[Opening Source material section]
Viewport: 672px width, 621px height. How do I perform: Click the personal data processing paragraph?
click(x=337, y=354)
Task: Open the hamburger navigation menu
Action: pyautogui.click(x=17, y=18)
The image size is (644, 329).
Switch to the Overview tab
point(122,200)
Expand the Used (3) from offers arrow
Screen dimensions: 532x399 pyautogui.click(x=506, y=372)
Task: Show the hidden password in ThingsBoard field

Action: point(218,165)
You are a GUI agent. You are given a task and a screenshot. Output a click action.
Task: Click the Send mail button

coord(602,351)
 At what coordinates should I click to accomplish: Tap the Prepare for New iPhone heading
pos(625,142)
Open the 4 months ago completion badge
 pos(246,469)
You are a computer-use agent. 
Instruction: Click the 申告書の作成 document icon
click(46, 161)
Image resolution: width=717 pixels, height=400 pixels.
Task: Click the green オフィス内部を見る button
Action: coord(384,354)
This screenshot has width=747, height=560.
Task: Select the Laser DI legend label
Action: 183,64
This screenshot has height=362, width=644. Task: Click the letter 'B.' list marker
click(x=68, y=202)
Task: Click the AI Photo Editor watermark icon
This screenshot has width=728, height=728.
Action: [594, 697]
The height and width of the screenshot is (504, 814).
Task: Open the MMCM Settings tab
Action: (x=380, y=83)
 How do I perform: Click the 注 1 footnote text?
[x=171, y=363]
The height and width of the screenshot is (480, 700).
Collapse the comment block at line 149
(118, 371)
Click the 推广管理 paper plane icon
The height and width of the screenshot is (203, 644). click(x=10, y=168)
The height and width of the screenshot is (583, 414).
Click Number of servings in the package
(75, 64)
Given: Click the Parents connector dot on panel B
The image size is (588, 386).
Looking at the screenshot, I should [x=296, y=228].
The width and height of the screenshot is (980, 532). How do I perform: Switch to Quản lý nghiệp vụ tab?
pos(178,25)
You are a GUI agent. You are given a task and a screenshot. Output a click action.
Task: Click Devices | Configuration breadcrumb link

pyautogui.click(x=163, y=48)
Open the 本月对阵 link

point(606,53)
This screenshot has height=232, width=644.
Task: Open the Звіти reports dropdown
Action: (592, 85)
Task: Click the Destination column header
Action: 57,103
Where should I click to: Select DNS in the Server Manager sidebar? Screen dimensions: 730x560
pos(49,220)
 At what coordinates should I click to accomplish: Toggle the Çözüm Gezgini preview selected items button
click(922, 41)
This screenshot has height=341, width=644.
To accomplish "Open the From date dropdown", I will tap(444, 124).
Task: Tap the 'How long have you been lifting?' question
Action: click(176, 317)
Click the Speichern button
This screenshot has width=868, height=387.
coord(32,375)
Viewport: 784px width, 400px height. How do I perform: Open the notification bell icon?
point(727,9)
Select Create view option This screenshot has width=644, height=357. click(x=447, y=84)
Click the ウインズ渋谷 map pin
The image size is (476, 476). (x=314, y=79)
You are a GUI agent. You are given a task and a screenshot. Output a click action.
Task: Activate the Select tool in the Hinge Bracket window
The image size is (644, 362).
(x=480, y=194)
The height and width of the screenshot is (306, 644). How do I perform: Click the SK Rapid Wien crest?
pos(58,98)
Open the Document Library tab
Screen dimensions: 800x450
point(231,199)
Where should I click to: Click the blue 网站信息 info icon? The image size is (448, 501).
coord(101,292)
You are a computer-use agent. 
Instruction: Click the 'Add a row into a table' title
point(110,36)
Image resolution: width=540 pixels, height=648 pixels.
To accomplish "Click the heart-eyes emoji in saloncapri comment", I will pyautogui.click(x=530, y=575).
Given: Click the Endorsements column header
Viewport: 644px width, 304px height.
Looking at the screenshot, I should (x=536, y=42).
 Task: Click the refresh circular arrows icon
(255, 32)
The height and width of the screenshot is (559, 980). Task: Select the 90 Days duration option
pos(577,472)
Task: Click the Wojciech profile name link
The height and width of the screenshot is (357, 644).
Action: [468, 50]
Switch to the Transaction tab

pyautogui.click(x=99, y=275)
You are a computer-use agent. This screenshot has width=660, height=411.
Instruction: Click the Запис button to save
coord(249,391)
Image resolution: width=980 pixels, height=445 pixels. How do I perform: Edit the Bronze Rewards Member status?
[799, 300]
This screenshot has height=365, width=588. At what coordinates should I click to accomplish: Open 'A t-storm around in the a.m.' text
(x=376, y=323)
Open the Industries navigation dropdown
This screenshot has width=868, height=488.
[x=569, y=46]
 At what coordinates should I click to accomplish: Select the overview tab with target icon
[Closing Source material section]
What the task asks
Every single line of the listing must be retyped exactly.

Solution for this exercise
Viewport: 672px width, 621px height. How do I perform: Click the personal data processing paragraph?
click(x=337, y=354)
Task: Open the hamburger navigation menu
Action: pyautogui.click(x=17, y=18)
The image size is (644, 329).
Switch to the Overview tab
point(122,200)
Expand the Used (3) from offers arrow
Screen dimensions: 532x399 pyautogui.click(x=506, y=372)
Task: Show the hidden password in ThingsBoard field

Action: point(218,165)
You are a GUI agent. You are given a task and a screenshot. Output a click action.
Task: Click the Send mail button

coord(602,351)
 At what coordinates should I click to accomplish: Tap the Prepare for New iPhone heading
pos(625,142)
Open the 4 months ago completion badge
 pos(246,469)
You are a computer-use agent. 
Instruction: Click the 申告書の作成 document icon
click(46, 161)
Image resolution: width=717 pixels, height=400 pixels.
Task: Click the green オフィス内部を見る button
Action: coord(384,354)
This screenshot has width=747, height=560.
Task: Select the Laser DI legend label
Action: 183,64
This screenshot has height=362, width=644. Task: Click the letter 'B.' list marker
click(x=68, y=202)
Task: Click the AI Photo Editor watermark icon
This screenshot has width=728, height=728.
Action: [594, 697]
The height and width of the screenshot is (504, 814).
Task: Open the MMCM Settings tab
Action: (x=380, y=83)
 How do I perform: Click the 注 1 footnote text?
[x=171, y=363]
The height and width of the screenshot is (480, 700).
Collapse the comment block at line 149
(118, 371)
Click the 推广管理 paper plane icon
The height and width of the screenshot is (203, 644). click(x=10, y=168)
The height and width of the screenshot is (583, 414).
Click Number of servings in the package
(75, 64)
Given: Click the Parents connector dot on panel B
The image size is (588, 386).
Looking at the screenshot, I should [x=296, y=228].
The width and height of the screenshot is (980, 532). How do I perform: Switch to Quản lý nghiệp vụ tab?
pos(178,25)
You are a GUI agent. You are given a task and a screenshot. Output a click action.
Task: Click Devices | Configuration breadcrumb link

pyautogui.click(x=163, y=48)
Open the 本月对阵 link

point(606,53)
This screenshot has height=232, width=644.
Task: Open the Звіти reports dropdown
Action: (592, 85)
Task: Click the Destination column header
Action: 57,103
Where should I click to: Select DNS in the Server Manager sidebar? Screen dimensions: 730x560
pos(49,220)
 At what coordinates should I click to accomplish: Toggle the Çözüm Gezgini preview selected items button
click(922, 41)
This screenshot has height=341, width=644.
To accomplish "Open the From date dropdown", I will tap(444, 124).
Task: Tap the 'How long have you been lifting?' question
Action: click(176, 317)
Click the Speichern button
This screenshot has width=868, height=387.
coord(32,375)
Viewport: 784px width, 400px height. How do I perform: Open the notification bell icon?
point(727,9)
Select Create view option This screenshot has width=644, height=357. click(x=447, y=84)
Click the ウインズ渋谷 map pin
The image size is (476, 476). (x=314, y=79)
You are a GUI agent. You are given a task and a screenshot. Output a click action.
Task: Activate the Select tool in the Hinge Bracket window
The image size is (644, 362).
(x=480, y=194)
The height and width of the screenshot is (306, 644). How do I perform: Click the SK Rapid Wien crest?
pos(58,98)
Open the Document Library tab
Screen dimensions: 800x450
point(231,199)
Where should I click to: Click the blue 网站信息 info icon? The image size is (448, 501).
coord(101,292)
You are a computer-use agent. 
Instruction: Click the 'Add a row into a table' title
point(110,36)
Image resolution: width=540 pixels, height=648 pixels.
To accomplish "Click the heart-eyes emoji in saloncapri comment", I will pyautogui.click(x=530, y=575).
Given: Click the Endorsements column header
Viewport: 644px width, 304px height.
Looking at the screenshot, I should (x=536, y=42).
 Task: Click the refresh circular arrows icon
(255, 32)
The height and width of the screenshot is (559, 980). Task: Select the 90 Days duration option
pos(577,472)
Task: Click the Wojciech profile name link
The height and width of the screenshot is (357, 644).
Action: [468, 50]
Switch to the Transaction tab

pyautogui.click(x=99, y=275)
You are a computer-use agent. This screenshot has width=660, height=411.
Instruction: Click the Запис button to save
coord(249,391)
Image resolution: width=980 pixels, height=445 pixels. How do I perform: Edit the Bronze Rewards Member status?
[799, 300]
This screenshot has height=365, width=588. At what coordinates should I click to accomplish: Open 'A t-storm around in the a.m.' text
(x=376, y=323)
Open the Industries navigation dropdown
This screenshot has width=868, height=488.
[x=569, y=46]
 At what coordinates should I click to accomplish: Select the overview tab with target icon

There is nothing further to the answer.